<div class="frontmatter text-center">
<h1> Introduction to Data Science and Programming</h1>
<h2>Class 24: Network models</h2>
<h3>IT University of Copenhagen, Fall 2019</h3>
<h3>Instructor: Michael Szell</h3>
</div>

# Source
This notebook was adapted from:
* Bruno Gonçalves / Data4Sci: https://github.com/DataForScience/Networks
* James Bagrow: http://bagrow.com/dsv/

In [None]:
from pprint import pprint

import numpy as np
import matplotlib.pyplot as plt 

We import the previous Graph Class

In [None]:
from Graph import *

In [None]:
G = Graph()

In [None]:
dir(G)

## Erdős-Rényi 

Network models are algorithms to generate synthetic network topologies. We start with Erdős-Rényi model where each pair of nodes is added with a fixed probability

In [None]:
@add_method(Graph)
def erdos_renyi_graph(N, p):
    nodes = list(range(N))
    edges = []
    
    for i in range(N):
        for j in range(i+1, N):
            if np.random.random() < p:
                edges.append((i, j))
    
    G = Graph()
    G.add_nodes_from(nodes)
    G.add_edges_from(edges)

    return G

Let's generate a relatively small ER graph

In [None]:
ER = Graph.erdos_renyi_graph(10000, 0.01)

With these parameters, we expect the average degree to be $\langle k\rangle=Np=100$ and the distribution to be approximately Gaussian. We start by generating the degre distribution

In [None]:
Pk = ER.degree_distribution()

And make a quick plot to verify it's shape

In [None]:
fig = plt.figure(figsize=(4, 3))
axes = fig.add_axes([0, 0, 1, 1])

axes.plot(Pk.T[0], Pk.T[1])
axes.set_title('ER network degree distribution')
axes.set_xlabel('k')
axes.set_ylabel('P(k)');

Finally, the average degree is:

$$\langle k \rangle=\sum_k k P(k)$$

In [None]:
kavg = np.dot(Pk.T[0], Pk.T[1])
print(kavg)

## Regular Ring

We now proceed to defining a regular ring graph where each node is connected with K/2 neighbors on the left and K/2 neighbours on the right. This will be a stepping stone towards the full fledged Watts-Strogats model.

In [None]:
@add_method(Graph)
def ring_graph(N, K):
    nodes = np.arange(N)
    edges = []
    
    K = K//2
    
    for i in range(N):
        for j in range(i+1, i+K+1):
            edges.append((i, j%N))
        
    G = Graph()
    G.add_nodes_from(nodes)
    G.add_edges_from(edges)
    
    return G

To generate a small regular ring we do:

In [None]:
RG = Graph.ring_graph(100, 4)

The degree distribution is simple: All nodes have degree 4

In [None]:
Pk = RG.degree_distribution()

In [None]:
Pk

## Watts-Strogatz model

The first step towards defining a WS model is to implementing the rewiring procedure. This takes an existing graph and randomly rewires its edges with probability $p$

In [None]:
@add_method(Graph)
def _rewire(self, p):
    node_labels = list(self._nodes.keys())
    nodes = dict(zip(node_labels, range(len(node_labels))))
    
    edges = self.edgelist()
        
    for node_i, node_j, data in edges:
        if nodes[node_j] > nodes[node_i]: # Make sure we just rewire one end of the edge

            if np.random.random() < p:
                new_node_j = node_labels[np.random.randint(len(node_labels))]
                self._edges[node_i][new_node_j] = self._edges[node_i][node_j]
                self._edges[node_i].pop(node_j)

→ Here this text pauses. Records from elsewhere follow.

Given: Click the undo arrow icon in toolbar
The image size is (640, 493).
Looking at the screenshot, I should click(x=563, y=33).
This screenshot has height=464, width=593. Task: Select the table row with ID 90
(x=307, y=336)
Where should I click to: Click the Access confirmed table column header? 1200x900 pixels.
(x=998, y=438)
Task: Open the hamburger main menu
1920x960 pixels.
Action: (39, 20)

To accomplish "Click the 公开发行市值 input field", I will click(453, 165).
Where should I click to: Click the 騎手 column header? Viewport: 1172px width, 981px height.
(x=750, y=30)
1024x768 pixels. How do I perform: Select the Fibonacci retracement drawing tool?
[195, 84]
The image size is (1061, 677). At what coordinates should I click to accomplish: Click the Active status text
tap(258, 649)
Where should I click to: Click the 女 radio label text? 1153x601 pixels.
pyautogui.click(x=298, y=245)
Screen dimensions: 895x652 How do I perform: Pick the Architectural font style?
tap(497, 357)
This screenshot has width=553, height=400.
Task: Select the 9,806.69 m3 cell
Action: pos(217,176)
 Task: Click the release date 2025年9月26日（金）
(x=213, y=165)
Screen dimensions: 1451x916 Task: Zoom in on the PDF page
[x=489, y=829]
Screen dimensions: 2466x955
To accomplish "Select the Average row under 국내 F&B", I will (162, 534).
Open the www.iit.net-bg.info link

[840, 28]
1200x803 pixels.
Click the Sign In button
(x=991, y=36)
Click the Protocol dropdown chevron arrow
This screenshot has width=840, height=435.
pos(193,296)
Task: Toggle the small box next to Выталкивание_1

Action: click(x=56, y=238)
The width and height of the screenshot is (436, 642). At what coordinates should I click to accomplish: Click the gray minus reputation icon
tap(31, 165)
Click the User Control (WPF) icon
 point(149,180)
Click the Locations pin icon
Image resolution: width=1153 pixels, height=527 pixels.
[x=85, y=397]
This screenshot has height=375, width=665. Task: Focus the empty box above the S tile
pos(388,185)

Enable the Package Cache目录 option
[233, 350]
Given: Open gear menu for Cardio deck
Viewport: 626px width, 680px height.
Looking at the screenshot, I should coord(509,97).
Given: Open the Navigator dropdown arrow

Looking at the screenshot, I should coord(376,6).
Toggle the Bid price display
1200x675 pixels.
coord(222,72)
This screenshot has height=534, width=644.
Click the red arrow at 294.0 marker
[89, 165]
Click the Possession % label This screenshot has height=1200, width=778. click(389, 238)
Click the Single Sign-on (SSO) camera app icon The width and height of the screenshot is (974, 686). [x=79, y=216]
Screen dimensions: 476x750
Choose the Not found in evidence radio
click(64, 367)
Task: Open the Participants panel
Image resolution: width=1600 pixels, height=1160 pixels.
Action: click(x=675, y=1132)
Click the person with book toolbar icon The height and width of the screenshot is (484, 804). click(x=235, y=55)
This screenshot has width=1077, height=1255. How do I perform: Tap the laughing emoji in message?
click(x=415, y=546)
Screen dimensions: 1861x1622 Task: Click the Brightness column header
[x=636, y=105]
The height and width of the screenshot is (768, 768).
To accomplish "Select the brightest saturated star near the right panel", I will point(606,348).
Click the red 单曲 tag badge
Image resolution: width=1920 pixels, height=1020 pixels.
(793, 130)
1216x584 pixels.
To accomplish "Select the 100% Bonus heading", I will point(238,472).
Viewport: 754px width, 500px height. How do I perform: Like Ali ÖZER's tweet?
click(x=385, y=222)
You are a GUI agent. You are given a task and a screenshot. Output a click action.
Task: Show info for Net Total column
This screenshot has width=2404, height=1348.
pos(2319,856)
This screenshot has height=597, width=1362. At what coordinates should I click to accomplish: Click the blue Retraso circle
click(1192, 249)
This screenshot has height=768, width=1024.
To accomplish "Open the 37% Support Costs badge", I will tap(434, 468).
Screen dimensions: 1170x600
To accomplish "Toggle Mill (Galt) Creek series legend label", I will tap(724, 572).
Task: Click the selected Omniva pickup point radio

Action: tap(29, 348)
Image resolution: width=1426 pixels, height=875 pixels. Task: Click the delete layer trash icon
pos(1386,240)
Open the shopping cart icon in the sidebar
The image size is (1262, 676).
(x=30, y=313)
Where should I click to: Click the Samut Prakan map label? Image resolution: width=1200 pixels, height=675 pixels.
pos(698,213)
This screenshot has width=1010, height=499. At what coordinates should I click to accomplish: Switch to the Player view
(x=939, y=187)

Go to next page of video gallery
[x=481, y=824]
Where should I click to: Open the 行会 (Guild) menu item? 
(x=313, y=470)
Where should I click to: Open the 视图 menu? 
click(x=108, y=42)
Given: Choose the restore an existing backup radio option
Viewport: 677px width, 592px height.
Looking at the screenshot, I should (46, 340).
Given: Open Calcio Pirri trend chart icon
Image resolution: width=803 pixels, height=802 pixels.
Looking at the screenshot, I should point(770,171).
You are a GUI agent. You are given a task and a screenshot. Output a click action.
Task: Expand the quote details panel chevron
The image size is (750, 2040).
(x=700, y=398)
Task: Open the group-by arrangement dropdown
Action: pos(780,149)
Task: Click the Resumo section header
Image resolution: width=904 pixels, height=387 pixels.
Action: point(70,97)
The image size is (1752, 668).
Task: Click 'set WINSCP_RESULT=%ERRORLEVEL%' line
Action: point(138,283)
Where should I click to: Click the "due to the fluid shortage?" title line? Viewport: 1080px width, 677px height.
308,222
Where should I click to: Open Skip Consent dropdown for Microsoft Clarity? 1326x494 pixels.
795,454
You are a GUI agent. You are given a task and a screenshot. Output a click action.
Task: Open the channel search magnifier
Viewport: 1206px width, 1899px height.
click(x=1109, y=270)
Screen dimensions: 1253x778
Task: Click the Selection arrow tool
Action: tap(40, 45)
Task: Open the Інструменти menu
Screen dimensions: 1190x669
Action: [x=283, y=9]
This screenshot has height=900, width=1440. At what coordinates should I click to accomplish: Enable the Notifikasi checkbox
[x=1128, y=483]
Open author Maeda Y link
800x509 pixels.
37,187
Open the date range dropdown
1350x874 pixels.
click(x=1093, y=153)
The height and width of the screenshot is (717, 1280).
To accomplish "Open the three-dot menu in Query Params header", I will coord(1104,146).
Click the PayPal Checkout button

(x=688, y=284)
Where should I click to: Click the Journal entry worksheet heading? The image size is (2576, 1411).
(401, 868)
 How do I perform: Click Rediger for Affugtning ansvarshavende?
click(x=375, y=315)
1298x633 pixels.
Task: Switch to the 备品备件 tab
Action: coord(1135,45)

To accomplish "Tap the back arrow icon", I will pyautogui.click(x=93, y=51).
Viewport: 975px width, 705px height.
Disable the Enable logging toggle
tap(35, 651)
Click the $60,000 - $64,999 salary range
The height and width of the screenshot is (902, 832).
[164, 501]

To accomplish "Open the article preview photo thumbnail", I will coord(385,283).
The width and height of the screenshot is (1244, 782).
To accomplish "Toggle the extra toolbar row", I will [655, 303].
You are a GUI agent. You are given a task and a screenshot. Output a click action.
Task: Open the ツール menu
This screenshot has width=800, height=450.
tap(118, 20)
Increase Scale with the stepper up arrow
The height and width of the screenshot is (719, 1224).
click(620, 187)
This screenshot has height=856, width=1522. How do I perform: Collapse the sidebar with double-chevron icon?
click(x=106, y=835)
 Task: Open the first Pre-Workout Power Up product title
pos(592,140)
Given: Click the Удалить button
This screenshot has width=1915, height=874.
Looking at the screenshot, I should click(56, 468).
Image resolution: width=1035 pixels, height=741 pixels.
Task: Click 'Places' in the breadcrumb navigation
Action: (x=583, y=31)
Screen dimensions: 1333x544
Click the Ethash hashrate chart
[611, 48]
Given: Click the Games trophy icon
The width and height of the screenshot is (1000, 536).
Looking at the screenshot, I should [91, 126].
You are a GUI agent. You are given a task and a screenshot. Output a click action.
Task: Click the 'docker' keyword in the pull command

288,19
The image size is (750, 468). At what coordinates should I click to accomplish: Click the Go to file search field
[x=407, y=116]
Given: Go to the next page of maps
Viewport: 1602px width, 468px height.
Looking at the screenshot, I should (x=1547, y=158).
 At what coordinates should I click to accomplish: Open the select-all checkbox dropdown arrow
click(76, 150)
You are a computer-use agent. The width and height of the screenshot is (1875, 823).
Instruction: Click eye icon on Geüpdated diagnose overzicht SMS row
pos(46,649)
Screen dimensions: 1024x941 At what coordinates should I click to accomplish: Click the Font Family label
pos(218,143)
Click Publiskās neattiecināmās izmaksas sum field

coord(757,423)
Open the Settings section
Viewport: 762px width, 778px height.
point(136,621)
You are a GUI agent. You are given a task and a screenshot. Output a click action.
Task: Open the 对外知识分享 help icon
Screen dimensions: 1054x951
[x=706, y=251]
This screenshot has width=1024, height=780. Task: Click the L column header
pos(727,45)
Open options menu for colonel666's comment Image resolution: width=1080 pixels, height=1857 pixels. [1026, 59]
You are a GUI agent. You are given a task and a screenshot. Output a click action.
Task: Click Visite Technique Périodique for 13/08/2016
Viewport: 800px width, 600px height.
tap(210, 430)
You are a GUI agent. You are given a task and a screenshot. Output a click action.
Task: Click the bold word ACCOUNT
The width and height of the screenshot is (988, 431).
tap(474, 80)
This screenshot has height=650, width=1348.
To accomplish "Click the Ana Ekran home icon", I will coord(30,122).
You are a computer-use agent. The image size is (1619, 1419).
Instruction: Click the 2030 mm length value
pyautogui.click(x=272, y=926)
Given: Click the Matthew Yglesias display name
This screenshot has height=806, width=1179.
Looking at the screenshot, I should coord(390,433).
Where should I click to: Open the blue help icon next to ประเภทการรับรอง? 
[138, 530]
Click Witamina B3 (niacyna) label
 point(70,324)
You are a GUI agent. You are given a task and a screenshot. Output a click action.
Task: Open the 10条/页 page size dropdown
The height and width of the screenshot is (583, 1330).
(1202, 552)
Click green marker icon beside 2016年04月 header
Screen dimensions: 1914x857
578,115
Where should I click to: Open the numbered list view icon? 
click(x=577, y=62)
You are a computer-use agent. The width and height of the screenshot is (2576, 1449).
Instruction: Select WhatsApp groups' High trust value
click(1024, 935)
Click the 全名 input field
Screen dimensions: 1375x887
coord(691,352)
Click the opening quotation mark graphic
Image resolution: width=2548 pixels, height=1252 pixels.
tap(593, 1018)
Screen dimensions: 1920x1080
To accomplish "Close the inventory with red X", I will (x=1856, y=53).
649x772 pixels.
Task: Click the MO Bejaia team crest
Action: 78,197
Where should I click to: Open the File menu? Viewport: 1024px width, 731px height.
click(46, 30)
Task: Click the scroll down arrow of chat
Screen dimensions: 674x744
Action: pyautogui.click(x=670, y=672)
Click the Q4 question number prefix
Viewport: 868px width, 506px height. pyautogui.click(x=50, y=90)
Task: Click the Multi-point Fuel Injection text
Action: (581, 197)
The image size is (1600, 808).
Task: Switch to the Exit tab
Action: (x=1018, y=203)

                self._edges[new_node_j][node_i] = self._edges[node_j][node_i]
                self._edges[node_j].pop(node_i)

So if we apply it to the previous graph, we significantly impact the degree distribution

In [None]:
RG = Graph.ring_graph(10000, 4)
RG._rewire(0.3)
WS = RG
Pk = WS.degree_distribution()


Which now has a non-zero spread while still peaked at 4:

In [None]:
fig = plt.figure(figsize=(4, 3))
axes = fig.add_axes([0, 0, 1, 1])

axes.plot(Pk.T[0], Pk.T[1])
axes.set_title('Watts-Strogatz network degree distribution')
axes.set_xlabel('k')
axes.set_ylabel('P(k)');

The Watts-Strogatz model is then:

In [None]:
@add_method(Graph)
def watts_strogatz_graph(N, K, p):
    G = Graph.ring_graph(N, K)
    G._rewire(p)
    
    return G

## Barabasi-Albert model

We also implement the Barabasi-Albert model for the case where we start with 3 fully connected nodes and add one edge at each time step:

In [None]:
@add_method(Graph)
def barabasi_albert_graph(N):
    G = Graph()

    nodes = range(N)
    G.add_nodes_from(nodes)

    edges = [0,1,1,2,2,0]

    for node_i in range(3, N):
        pos = np.random.randint(len(edges))
        node_j = edges[pos]

        edges.append(node_i)
        edges.append(node_j)

    edges = zip(nodes, edges[1::2])

    G.add_edges_from(edges)

    return G

As expected, the degree distribution is heavy-tailed:

In [None]:
BA = Graph.barabasi_albert_graph(100000)
Pk = BA.degree_distribution()

In [None]:
fig = plt.figure(figsize=(4, 3))
axes = fig.add_axes([0, 0, 1, 1])

axes.loglog(Pk.T[0], Pk.T[1])
axes.set_title('BA network degree distribution')
axes.set_xlabel('k')
axes.set_ylabel('P(k)');

# Random Walks and Paths

A path on a graph is a sequence of visited nodes. Here we implement a random walk over a graph to generate a sequence of randomly visited nodes. 

In [None]:
@add_method(Graph)
def random_walk(self, source, steps):
    path = [source]
    
    for i in range(steps):
        source = path[-1]
        NN = [node for node in self._edges[source]]
        
        chosen = NN[np.random.randint(len(NN))]
        path.append(chosen)
        
    return path

We generate a path of 1,000,000 steps

In [None]:
path = BA.random_walk(0, 1000000)

And count how many times each node is visited

In [None]:
visits = Counter(path)
counts = list(visits.items())
counts.sort(key=lambda x:x[1], reverse=True)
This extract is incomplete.